Unternehmen wie Ford brauchen aber auch klare und verlässliche Rahmenbedingungen, sei es bei der CO2-Reduktion, der Förderung von Elektromobilität oder der Unterstützung von Investitionen. Hier hat sich die FDP als Innovationsbremse und Investitionsbremse erwiesen. So bieten der Bruch der Ampelregierung und die vorgezogene Bundestagswahl auch die Chance, dort zeitnah für mehr Verlässlichkeit zu sorgen.

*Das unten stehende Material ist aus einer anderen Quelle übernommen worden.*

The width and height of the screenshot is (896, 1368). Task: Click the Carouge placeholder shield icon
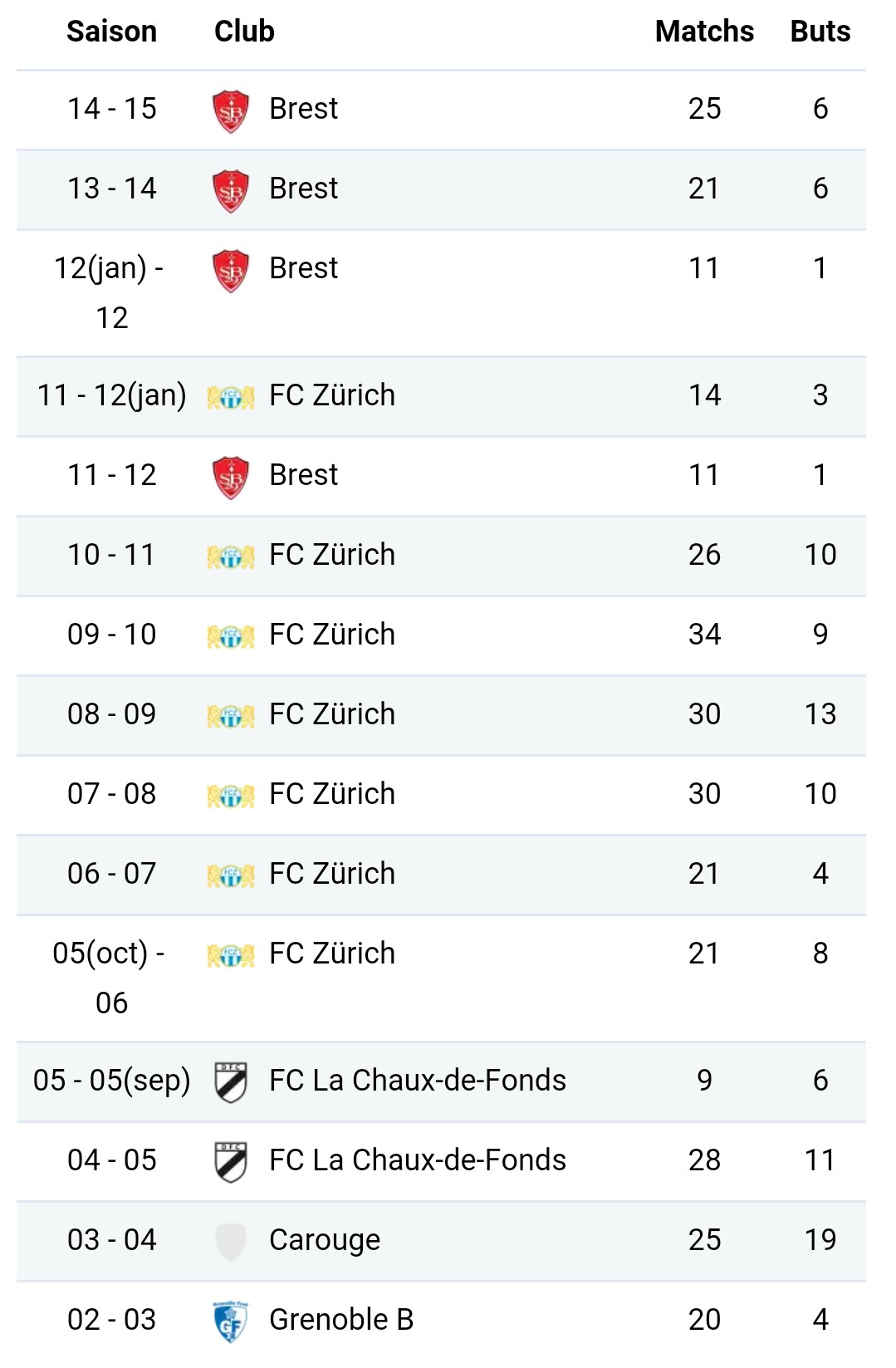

(Vereinzelt Beifall von den GRÜNEN)
Dass die FDP das bis heute nicht verstanden hat, hat Herr Höne mit seiner Rede hier wieder eindrucksvoll gezeigt. Sie haben nichts verstanden, rein gar nichts.
(Beifall von den GRÜNEN)
Sie reden über „einsteigen“ und „aussteigen“. Vielleicht sollten Sie wieder in eine Sachdebatte einsteigen und nicht aus Angst, komplett in der Bedeutungslosigkeit zu verschwinden, immer weiter daraus aussteigen.
Die Automobilbranche in Deutschland steht aber auch vor einer doppelten Herausforderung: einerseits der technologische Wandel hin zur Elektromobilität, andererseits der globale Wettbewerbsdruck, nicht zuletzt aus den USA und aus China. Der Inflation Reduction Act in den USA zeigt, wie gezielte Förderpolitik helfen kann, Produktionsstandorte zu sichern. Nicht nur NRW oder Deutschland haben da Nachholbedarfe; Europa hat da aktuell einen akuten Standortnachteil.
Auch der Landesregierung kommt dabei eine zentrale Rolle zu. Sowohl Wirtschaftsministerin Mona Neubaur als auch Ministerpräsident Hendrik Wüst begleiten die Entwicklung bei Ford sehr eng und stehen im Austausch mit Betriebsrat und Unternehmensführung.
Gleichzeitig sind beide sowohl in NRW als auch gemeinsam mit allen industriell geprägten Bundesländern gegenüber dem Bund dafür aktiv, die Wettbewerbsfähigkeit unserer Industrie zu erhalten bzw. wieder zu verbessern.
Es geht bei der Transformation der Automobilbranche auch um die Zukunftsfähigkeit unseres Industriestandorts. Es geht darum, sichere und gute Arbeitsplätze zu erhalten und der ganzen Welt zu zeigen: Es ist möglich, erfolgreich zu wirtschaften und gleichzeitig unser Klima, unseren Planeten und unsere Freiheit zu schützen. Zwischen Ökonomie und Ökologie gehört kein „oder“.
(Beifall von den GRÜNEN)
Ich komme zum Schluss. Ford hat in Köln eine lange Geschichte. Diese Geschichte darf nicht mit Entlassungen und einem schleichenden Rückzug aus NRW enden. Wir stehen in der Verantwortung, diesen Prozess aktiv zu gestalten – gemeinsam mit dem Unternehmen, den Beschäftigten und der gesamten Branche.
Wir freuen uns auf die weitere Debatte zum Antrag der SPD-Fraktion in den zuständigen Ausschüssen. Der Überweisung stimmen wir gerne zu. – Vielen Dank.